Problem description ▸ Take the data below and extract the lines from the one with "Career (385, 2560)" to the one with "原代细胞 (261, 410)", inclusive, exactly as written.

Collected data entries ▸
----------------

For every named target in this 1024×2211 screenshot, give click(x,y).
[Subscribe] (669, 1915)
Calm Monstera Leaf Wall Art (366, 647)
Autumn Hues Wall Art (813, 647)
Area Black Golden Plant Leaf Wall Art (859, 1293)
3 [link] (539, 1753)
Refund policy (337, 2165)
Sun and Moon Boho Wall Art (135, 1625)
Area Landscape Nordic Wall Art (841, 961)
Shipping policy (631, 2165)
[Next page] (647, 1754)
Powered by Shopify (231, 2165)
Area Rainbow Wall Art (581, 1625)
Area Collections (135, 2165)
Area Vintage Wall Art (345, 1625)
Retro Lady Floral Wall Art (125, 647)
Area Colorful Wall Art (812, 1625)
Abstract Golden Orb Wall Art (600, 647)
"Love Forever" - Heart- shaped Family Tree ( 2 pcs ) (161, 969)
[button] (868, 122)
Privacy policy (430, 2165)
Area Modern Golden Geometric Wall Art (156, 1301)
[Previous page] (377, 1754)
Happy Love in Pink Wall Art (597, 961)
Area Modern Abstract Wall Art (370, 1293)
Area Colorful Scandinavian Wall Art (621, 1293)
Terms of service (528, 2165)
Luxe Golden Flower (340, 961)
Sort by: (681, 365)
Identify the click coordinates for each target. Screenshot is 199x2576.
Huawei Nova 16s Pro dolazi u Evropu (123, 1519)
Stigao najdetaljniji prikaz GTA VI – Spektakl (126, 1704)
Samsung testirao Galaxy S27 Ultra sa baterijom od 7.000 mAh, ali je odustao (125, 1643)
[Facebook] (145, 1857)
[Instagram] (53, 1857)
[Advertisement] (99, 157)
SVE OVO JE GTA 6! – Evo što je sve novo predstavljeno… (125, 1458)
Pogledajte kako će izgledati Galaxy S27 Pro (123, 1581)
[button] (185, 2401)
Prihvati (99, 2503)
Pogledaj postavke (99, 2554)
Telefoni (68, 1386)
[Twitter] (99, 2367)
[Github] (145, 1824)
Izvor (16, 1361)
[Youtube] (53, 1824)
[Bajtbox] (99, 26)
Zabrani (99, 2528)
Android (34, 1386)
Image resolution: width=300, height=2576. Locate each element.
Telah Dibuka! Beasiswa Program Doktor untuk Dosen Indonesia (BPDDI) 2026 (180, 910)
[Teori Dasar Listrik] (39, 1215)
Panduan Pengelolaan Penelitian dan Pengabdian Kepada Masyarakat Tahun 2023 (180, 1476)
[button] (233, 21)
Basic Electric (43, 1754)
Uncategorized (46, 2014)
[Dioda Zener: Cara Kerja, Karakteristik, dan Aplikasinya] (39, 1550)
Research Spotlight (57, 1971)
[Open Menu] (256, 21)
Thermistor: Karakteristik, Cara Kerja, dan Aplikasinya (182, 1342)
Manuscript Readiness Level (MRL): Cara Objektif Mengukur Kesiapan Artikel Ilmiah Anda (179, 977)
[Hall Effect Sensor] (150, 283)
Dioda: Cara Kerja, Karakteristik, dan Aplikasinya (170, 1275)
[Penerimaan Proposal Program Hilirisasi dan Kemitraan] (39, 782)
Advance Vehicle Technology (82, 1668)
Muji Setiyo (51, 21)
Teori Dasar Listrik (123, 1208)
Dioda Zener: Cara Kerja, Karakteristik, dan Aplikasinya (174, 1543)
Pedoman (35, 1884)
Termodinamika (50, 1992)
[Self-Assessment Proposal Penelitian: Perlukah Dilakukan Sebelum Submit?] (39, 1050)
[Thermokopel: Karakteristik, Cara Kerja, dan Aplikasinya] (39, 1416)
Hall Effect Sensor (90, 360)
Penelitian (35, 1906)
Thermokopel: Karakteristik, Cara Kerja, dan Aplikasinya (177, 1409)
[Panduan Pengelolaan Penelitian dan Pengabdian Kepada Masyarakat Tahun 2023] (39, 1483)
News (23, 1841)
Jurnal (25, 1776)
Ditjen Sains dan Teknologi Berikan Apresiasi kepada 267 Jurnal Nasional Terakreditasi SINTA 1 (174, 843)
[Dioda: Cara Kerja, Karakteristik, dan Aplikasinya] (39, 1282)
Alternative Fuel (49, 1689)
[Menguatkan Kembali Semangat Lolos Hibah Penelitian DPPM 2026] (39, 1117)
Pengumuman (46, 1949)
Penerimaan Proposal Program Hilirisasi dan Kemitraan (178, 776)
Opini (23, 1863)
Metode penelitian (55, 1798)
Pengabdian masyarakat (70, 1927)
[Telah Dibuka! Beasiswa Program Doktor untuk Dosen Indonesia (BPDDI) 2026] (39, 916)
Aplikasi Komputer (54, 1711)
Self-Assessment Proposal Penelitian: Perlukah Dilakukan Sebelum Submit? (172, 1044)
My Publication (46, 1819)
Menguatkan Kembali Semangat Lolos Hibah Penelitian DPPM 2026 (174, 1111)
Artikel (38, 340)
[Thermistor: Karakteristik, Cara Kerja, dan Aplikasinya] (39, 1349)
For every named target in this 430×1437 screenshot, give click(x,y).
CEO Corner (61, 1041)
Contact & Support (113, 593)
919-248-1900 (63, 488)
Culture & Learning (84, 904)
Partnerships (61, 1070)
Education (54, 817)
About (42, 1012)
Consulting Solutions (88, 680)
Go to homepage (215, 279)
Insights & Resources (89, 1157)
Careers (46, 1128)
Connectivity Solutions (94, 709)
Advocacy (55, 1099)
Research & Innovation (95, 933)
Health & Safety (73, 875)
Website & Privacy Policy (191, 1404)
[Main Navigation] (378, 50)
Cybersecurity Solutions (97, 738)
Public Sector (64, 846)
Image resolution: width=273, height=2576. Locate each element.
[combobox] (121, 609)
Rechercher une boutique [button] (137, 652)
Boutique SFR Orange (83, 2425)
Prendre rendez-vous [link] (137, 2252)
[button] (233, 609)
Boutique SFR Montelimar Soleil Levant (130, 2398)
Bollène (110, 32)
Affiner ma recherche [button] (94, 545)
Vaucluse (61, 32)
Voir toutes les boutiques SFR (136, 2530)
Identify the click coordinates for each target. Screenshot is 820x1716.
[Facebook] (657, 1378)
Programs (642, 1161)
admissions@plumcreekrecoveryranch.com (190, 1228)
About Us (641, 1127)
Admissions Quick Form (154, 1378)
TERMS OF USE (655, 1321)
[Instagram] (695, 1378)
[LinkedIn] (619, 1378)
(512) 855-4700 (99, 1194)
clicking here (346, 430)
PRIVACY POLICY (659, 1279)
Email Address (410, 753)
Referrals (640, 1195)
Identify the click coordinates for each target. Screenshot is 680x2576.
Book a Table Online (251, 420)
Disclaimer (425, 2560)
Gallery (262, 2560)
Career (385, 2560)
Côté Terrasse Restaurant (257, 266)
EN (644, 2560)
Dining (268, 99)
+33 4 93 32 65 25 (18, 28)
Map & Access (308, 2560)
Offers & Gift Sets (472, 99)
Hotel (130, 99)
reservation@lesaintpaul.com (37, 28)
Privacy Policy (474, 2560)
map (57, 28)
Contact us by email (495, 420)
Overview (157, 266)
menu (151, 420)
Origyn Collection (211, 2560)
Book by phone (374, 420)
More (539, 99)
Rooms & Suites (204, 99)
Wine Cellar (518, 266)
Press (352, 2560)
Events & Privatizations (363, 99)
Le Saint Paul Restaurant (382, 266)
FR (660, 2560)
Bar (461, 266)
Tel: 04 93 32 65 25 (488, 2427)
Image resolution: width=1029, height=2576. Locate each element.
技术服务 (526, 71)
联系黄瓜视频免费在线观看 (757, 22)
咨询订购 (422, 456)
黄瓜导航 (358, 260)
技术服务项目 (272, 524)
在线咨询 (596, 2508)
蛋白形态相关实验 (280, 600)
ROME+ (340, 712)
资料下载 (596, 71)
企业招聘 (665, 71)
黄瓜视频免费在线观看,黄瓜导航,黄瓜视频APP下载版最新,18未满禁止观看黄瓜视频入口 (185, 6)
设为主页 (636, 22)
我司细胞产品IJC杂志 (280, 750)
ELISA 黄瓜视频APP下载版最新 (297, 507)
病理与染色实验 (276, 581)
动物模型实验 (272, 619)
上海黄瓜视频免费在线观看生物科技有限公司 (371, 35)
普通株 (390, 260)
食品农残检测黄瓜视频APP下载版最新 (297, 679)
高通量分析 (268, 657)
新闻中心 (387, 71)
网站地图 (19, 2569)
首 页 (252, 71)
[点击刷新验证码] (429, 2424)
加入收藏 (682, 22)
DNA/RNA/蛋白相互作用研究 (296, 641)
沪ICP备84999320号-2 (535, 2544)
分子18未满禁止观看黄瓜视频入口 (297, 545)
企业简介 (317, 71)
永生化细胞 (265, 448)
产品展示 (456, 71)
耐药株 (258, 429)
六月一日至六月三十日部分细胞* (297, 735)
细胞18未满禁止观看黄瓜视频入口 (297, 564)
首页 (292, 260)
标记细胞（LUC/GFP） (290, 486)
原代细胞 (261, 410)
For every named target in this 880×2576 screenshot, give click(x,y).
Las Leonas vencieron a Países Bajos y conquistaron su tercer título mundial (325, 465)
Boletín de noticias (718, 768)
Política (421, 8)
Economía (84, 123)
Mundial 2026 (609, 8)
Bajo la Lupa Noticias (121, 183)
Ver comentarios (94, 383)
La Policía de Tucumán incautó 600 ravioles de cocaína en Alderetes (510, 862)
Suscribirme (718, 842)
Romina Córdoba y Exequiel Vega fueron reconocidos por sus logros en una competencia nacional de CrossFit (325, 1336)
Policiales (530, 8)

----------------

Result below ▸
Career (385, 2560)
Côté Terrasse Restaurant (257, 266)
EN (644, 2560)
Dining (268, 99)
+33 4 93 32 65 25 (18, 28)
Map & Access (308, 2560)
Offers & Gift Sets (472, 99)
Hotel (130, 99)
reservation@lesaintpaul.com (37, 28)
Privacy Policy (474, 2560)
map (57, 28)
Contact us by email (495, 420)
Overview (157, 266)
menu (151, 420)
Origyn Collection (211, 2560)
Book by phone (374, 420)
More (539, 99)
Rooms & Suites (204, 99)
Wine Cellar (518, 266)
Press (352, 2560)
Events & Privatizations (363, 99)
Le Saint Paul Restaurant (382, 266)
FR (660, 2560)
Bar (461, 266)
Tel: 04 93 32 65 25 (488, 2427)
Image resolution: width=1029, height=2576. Locate each element.
技术服务 (526, 71)
联系黄瓜视频免费在线观看 (757, 22)
咨询订购 (422, 456)
黄瓜导航 (358, 260)
技术服务项目 (272, 524)
在线咨询 (596, 2508)
蛋白形态相关实验 (280, 600)
ROME+ (340, 712)
资料下载 (596, 71)
企业招聘 (665, 71)
黄瓜视频免费在线观看,黄瓜导航,黄瓜视频APP下载版最新,18未满禁止观看黄瓜视频入口 (185, 6)
设为主页 (636, 22)
我司细胞产品IJC杂志 (280, 750)
ELISA 黄瓜视频APP下载版最新 (297, 507)
病理与染色实验 (276, 581)
动物模型实验 (272, 619)
上海黄瓜视频免费在线观看生物科技有限公司 (371, 35)
普通株 (390, 260)
食品农残检测黄瓜视频APP下载版最新 (297, 679)
高通量分析 (268, 657)
新闻中心 (387, 71)
网站地图 (19, 2569)
首 页 (252, 71)
[点击刷新验证码] (429, 2424)
加入收藏 (682, 22)
DNA/RNA/蛋白相互作用研究 (296, 641)
沪ICP备84999320号-2 (535, 2544)
分子18未满禁止观看黄瓜视频入口 (297, 545)
企业简介 (317, 71)
永生化细胞 (265, 448)
产品展示 (456, 71)
耐药株 (258, 429)
六月一日至六月三十日部分细胞* (297, 735)
细胞18未满禁止观看黄瓜视频入口 (297, 564)
首页 (292, 260)
标记细胞（LUC/GFP） (290, 486)
原代细胞 (261, 410)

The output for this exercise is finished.